6. A digital speech system as defined in claim 5 wherein said decision logic circuit includes means for squaring and summing the error signal obtained from said first adder, a comparator following said summer, a decision circuit following said comparator, a first memory for said filter coupled to said decision circuit and to said filter, a second memory for the current output signal and coupled to said decision circuit and to said sequence generator, a third memory for the best output signal coupled to said filter, and a fourth memory for the sum of the square of the error signal having its output coupled to said comparator and to said first memory and having its input coupled to said decision circuit.
This invention relates generally to digital speech communication systems and particularly to such a system having feedback residue compression in its predictive feedback loop.
Bandwidth compression for speech signals has generally been accomplished in two different manners. Thus, the compression may be accomplished by the time domain techniques which operate at relatively high bit rates of between 16-40 kilobits per second. Among these time domain techniques are delta modulators where the difference between the estimate of the predictive feedback and the actual input is small. The other bandwidth compression techniques are spectral domain techniques such as vocoders. These systems operate at very low bit rates between 2.4 and 4.8 kilobits per second.

## STATED EXERCISE
Please print the patent text above on speech bandwidth compression in full, with no changes.

(Records)
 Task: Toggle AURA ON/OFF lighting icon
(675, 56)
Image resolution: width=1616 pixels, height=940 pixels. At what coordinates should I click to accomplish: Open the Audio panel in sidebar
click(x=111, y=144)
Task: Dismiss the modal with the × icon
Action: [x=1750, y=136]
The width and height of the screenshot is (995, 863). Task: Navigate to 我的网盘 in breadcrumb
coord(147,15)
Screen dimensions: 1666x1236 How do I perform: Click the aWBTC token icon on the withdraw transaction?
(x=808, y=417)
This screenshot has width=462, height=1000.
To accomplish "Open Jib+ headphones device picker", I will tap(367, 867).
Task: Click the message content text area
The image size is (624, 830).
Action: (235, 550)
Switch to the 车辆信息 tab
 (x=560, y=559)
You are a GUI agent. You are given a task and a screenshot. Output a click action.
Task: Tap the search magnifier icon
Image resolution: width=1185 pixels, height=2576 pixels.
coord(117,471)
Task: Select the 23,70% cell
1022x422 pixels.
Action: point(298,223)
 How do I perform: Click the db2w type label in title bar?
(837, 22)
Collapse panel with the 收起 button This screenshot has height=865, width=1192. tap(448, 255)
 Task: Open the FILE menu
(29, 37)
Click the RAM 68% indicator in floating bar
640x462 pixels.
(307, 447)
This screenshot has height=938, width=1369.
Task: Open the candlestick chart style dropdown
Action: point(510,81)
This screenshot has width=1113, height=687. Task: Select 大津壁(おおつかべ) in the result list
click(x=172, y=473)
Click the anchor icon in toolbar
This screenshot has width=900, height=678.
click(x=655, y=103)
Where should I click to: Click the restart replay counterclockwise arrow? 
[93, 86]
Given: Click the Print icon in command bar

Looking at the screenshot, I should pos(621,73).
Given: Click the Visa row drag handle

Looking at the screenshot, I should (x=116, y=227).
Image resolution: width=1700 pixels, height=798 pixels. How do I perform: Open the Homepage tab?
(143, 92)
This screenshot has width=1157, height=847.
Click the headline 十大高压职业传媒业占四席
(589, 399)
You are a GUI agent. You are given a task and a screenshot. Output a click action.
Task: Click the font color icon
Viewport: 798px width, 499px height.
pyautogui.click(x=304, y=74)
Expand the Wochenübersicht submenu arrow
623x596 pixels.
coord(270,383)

## OUTPUT OF THE TASK
6. A digital speech system as defined in claim 5 wherein said decision logic circuit includes means for squaring and summing the error signal obtained from said first adder, a comparator following said summer, a decision circuit following said comparator, a first memory for said filter coupled to said decision circuit and to said filter, a second memory for the current output signal and coupled to said decision circuit and to said sequence generator, a third memory for the best output signal coupled to said filter, and a fourth memory for the sum of the square of the error signal having its output coupled to said comparator and to said first memory and having its input coupled to said decision circuit.
This invention relates generally to digital speech communication systems and particularly to such a system having feedback residue compression in its predictive feedback loop.
Bandwidth compression for speech signals has generally been accomplished in two different manners. Thus, the compression may be accomplished by the time domain techniques which operate at relatively high bit rates of between 16-40 kilobits per second. Among these time domain techniques are delta modulators where the difference between the estimate of the predictive feedback and the actual input is small. The other bandwidth compression techniques are spectral domain techniques such as vocoders. These systems operate at very low bit rates between 2.4 and 4.8 kilobits per second.